◆ INFORMATION SUPPLIED ◆
※ ※ ※
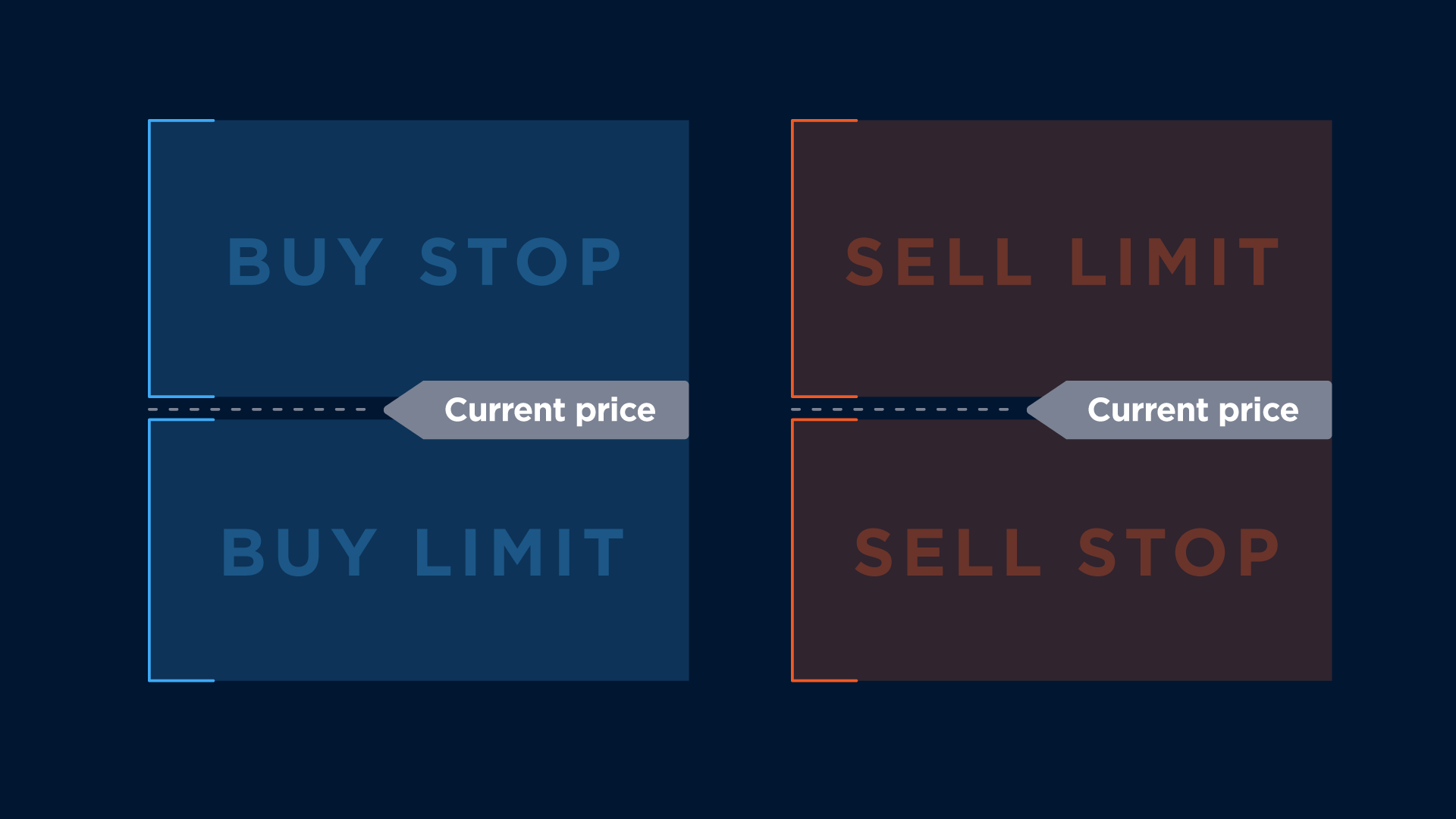Image resolution: width=1456 pixels, height=819 pixels.
Task: Click the word LIMIT in SELL LIMIT
Action: point(1174,262)
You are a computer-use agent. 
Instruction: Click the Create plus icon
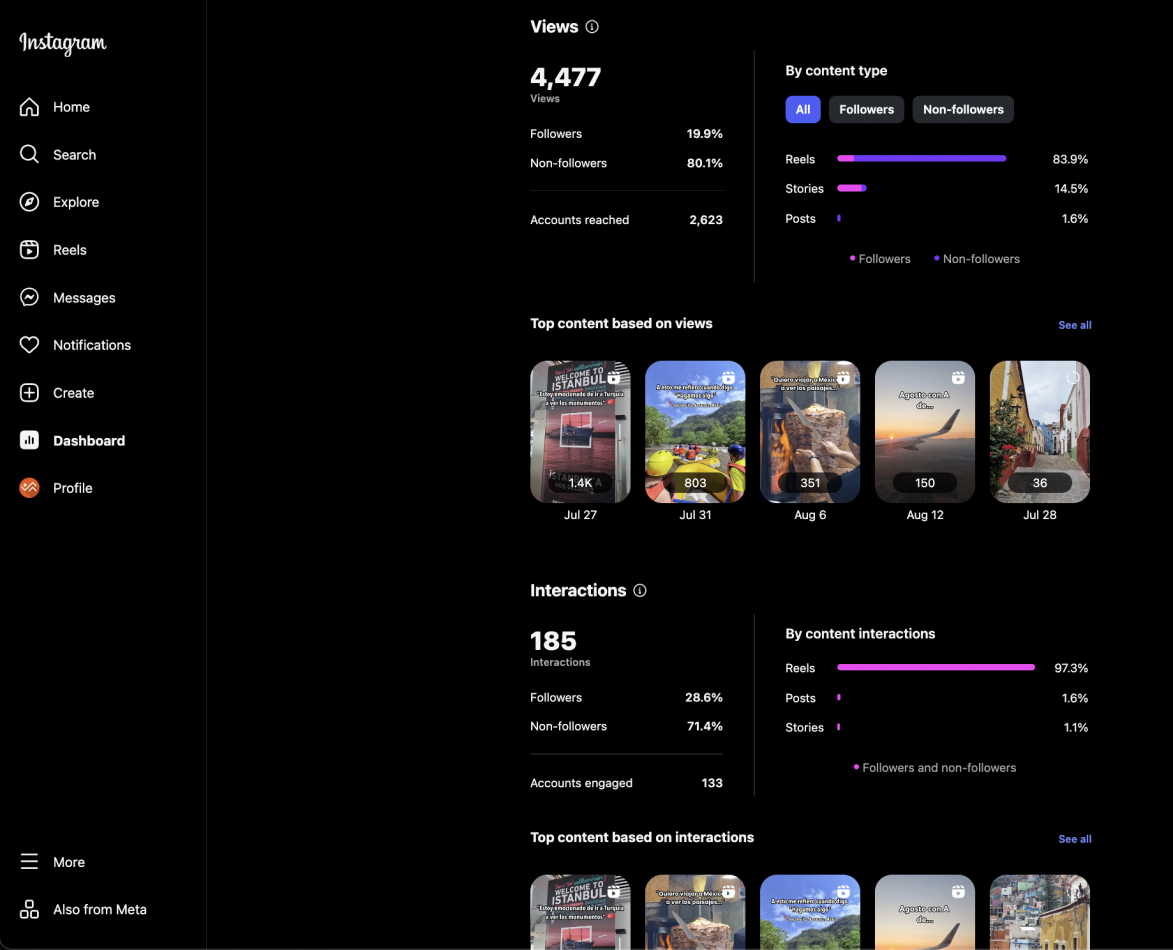click(x=30, y=393)
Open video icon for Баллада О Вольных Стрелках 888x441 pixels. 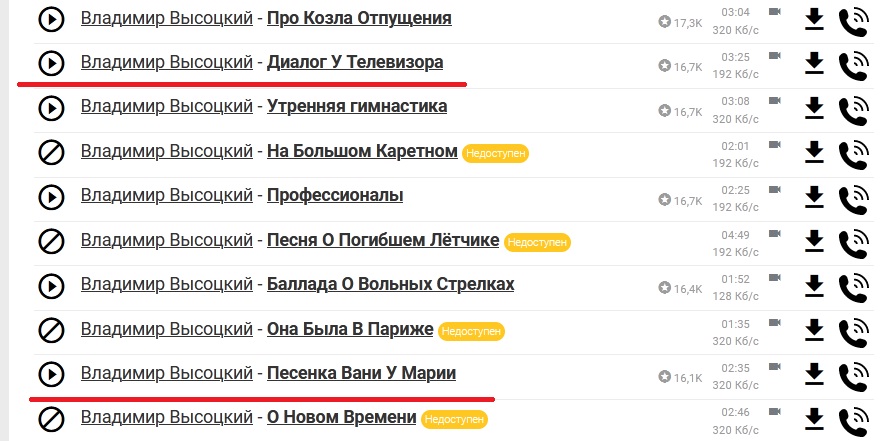click(774, 277)

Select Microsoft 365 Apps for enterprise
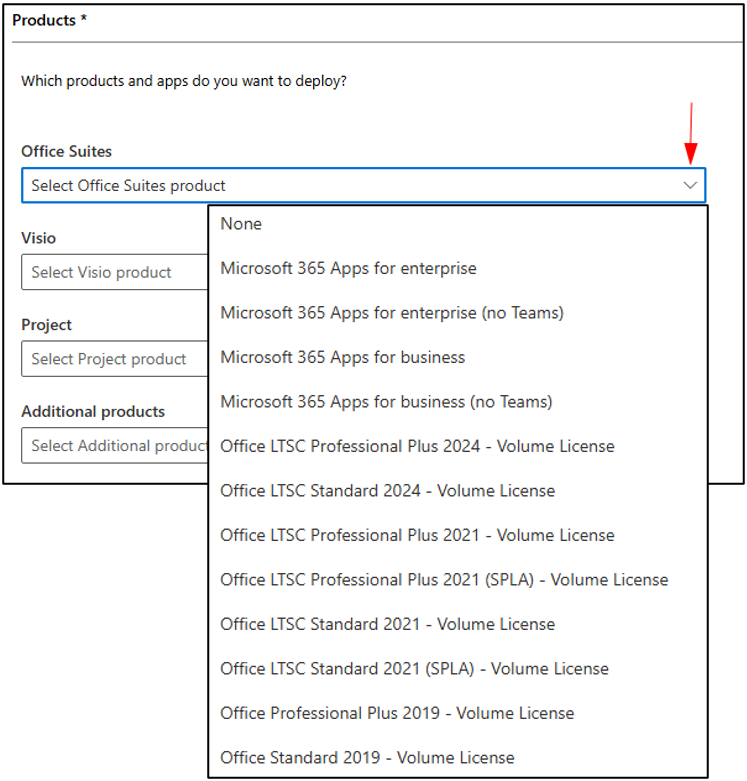(x=458, y=268)
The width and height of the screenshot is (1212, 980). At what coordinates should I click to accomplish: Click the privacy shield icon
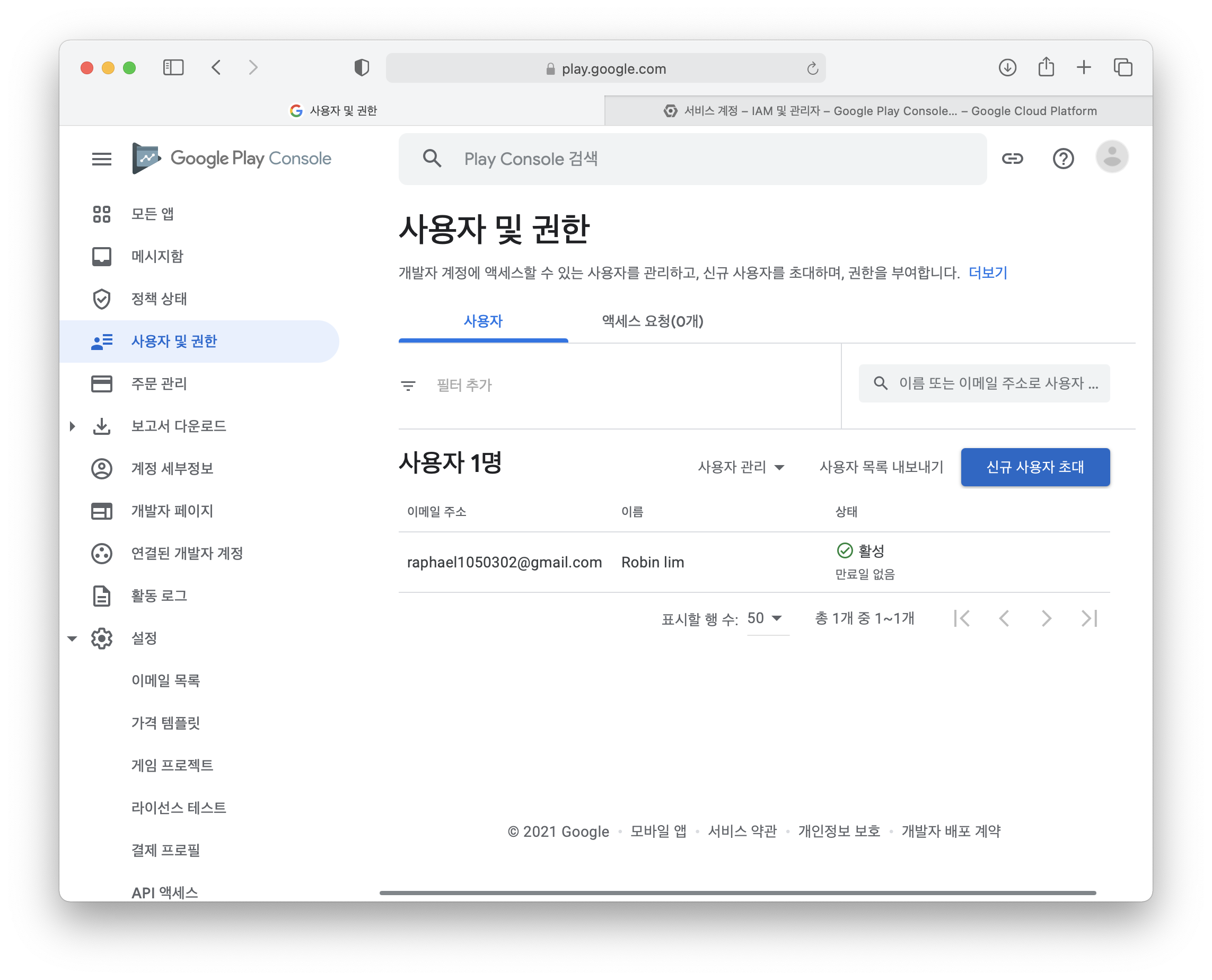click(x=362, y=68)
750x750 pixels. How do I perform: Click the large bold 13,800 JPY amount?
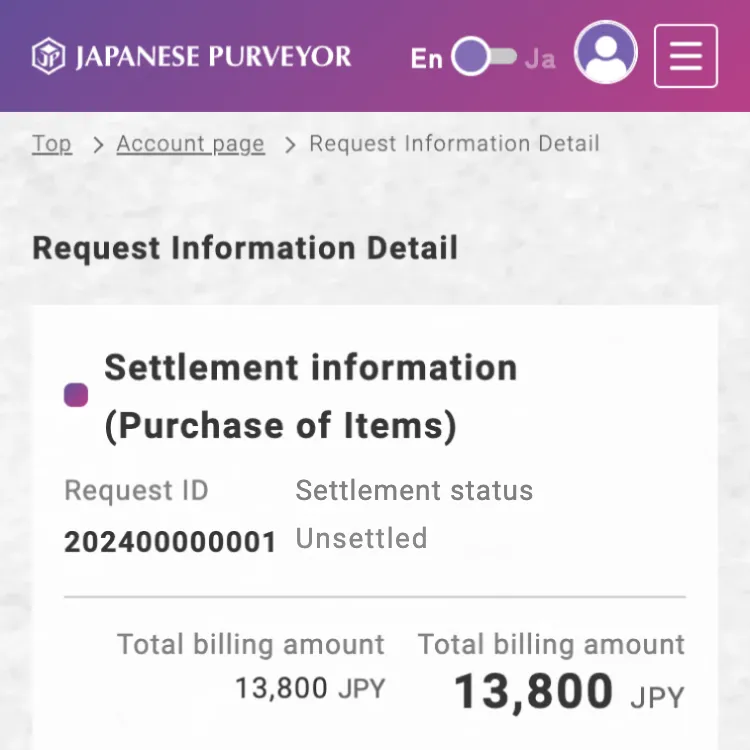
※ ※ ※
◆ TASK TO CARRY OUT ◆
Convert the material, from the line containing "Select Microsoft 365 Apps for enterprise" through its end, into a Markdown table with the columns Row and Line, numbering each line and skipping any blank ones. Leave the pictures out.

◆ FINAL RESULT ◆
| Row | Line |
|---|---|
| 1 | Select Microsoft 365 Apps for enterprise |
| 2 | (x=458, y=268) |
| 3 | The width and height of the screenshot is (1212, 980). At what coordinates should I click to accomplish: Click the privacy shield icon |
| 4 | click(x=362, y=68) |
| 5 | 750x750 pixels. How do I perform: Click the large bold 13,800 JPY amount? |